How do we respond when someone does or says something we may not agree with? Do we go on the attack with a “got you” comment? Do we react quickly or do we pause to seek first to understand where the person is coming from? Do we generalize? Do we forgive?
There will be times we all make mistakes. My good friend Rick says when a mistake occurs, most of us want forgivenessfor ourselves and justice (our own concept of justice, that is) for others.
I have written many times that a key behavior that works magic is the pause. Today, due to technology, the pause may be harder to do. It is so easy to hit send without pausing! To show my age, I remember when one typed a letter on a piece of paper and copied it before sending it out. This led to reading it closely before sending. Even in today’s world of hitting a reply button, I find when I slow down, my response is much better—and at times there is no response at all.
A few weeks ago, I received a phone call reporting that some people were blaming me for something they did not like. I was surprised, for I was not in any way involved. While my first reaction was to call them right away, I have not done so. When I see them in the community, I may bring it up. However, what they are saying is so “out there” it seems to not be worth the energy. (We are living in a conspiracy world!) Pausing is usually a good thing.
These past few weeks have led me to think about the need for forgiveness in workplaces, the ease of jumping too quickly to conclusions that aren’t accurate, and how valuable those individuals are who provide solutions in addition to pointing out a problem.
If you have read any of my books or columns or listened to any of my interviews, you know I tend to share that many times a company’s issues rest in leadership. I often talk about how people leave due to their supervisor versus their job. I may cite the saying that the fish rots at the head. Sometimes I say that you can tell the values of an organization based on its commitment to investing in training.
Not every business owner or leader appreciates such statements. However, I am a bit different from many authors and speakers who discuss leadership issues. Why? I have always been in an operating role. Thus, when I write or speak on something, it is easy to measure whether or not I “walk the talk.” Most days, I’d say the answer is yes; however, there are days that I don’t do nearly as well as I want to do. My point is that if I write about best practices, I better be doing all I can to make sure companies I own are doing them!
I often share with people to do their best to be in a job they are passionate about. There is no job that will not have some tough times. No one goes through life undefeated. Thus, whether one is in a leadership role or not, we will all make mistakes, and we’ll all be on the receiving end of others’ mistakes. That means we all need to be good at forgiveness.
All of this leads me to my advice in this column:
Tip 1: Don’t put others (coworkers, customers, or leaders) on a pedestal. It is not fair to you or them. Despite the best intentions, there will be times when you will be let down if you do. If others put you on a pedestal, they, too, will be let down. You can of course admire others and learn from them; however, there is no perfect person alive.
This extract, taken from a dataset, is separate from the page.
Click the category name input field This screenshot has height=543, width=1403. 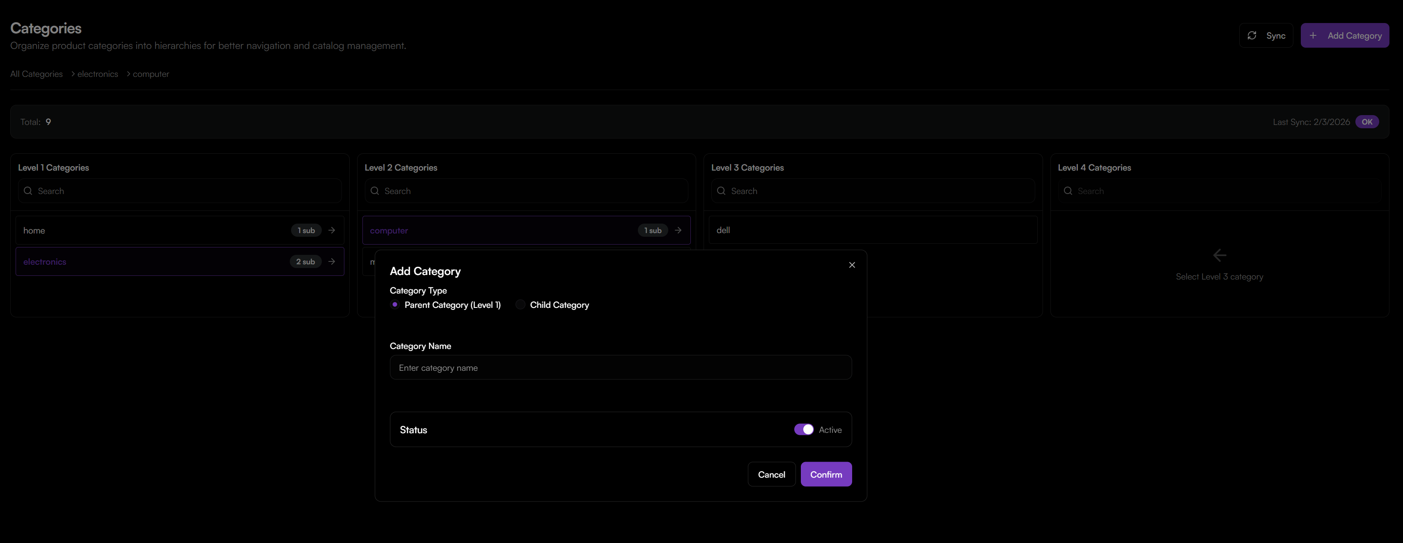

Tip 2: Pause before reacting and seek to understand. St. Francis of Assisi noted that we should seek to understand rather than to be understood. A good way to start is rather than getting upset to simply say, “Please help me understand.” Most often, this will lead to a very different reaction from what would have happened otherwise.
Tip 3: Be careful not to generalize. For example, if one incident happens that a person does not agree with and/or like, the response shouldn’t be “what a bad workplace” or “what a bad boss.” There are many other positives that have occurred and many more that will occur in the future. Take time to remember the positives.
Tip 4: Forgive. It may be easier to forgive when we ask ourselves, How would I want to be treated? If you make a mistake, are you then a terrible person and have no good qualities? Of course not. No one goes to work thinking, Today I want to make people upset!
Tip 5: Remember, it is your perception. You may be correct, or you may not be. When I am speaking about career growth, my learning is that people are ready to advance when a number of characteristics come together. The first item is intelligence. Is the person capable of learning the job? The answer is most often yes. The second part is the gaining of experience. Does the person have time to learn the job? The third part is emotional maturity. Can the person take feedback without being defensive? Can they pause before reacting? Do they seek information before jumping to a conclusion?
The most successful people have all three qualities—but the hardest one to master is the emotional maturity. It typically comes last. I share with people that adolescence was very difficult for me. I was in it from ages 13 to 31. Some days I still revert to childlike thinking; however, I am grateful to say it happens less and less.
We all need to ask ourselves: How am I at forgiveness? It is a valuable life skill. Because we’re all human and we all make mistakes, we need to get better at giving and receiving forgiveness. We’re all works in progress. Until that day comes when we’re perfect, the art of forgiveness makes life and our relationships so much easier.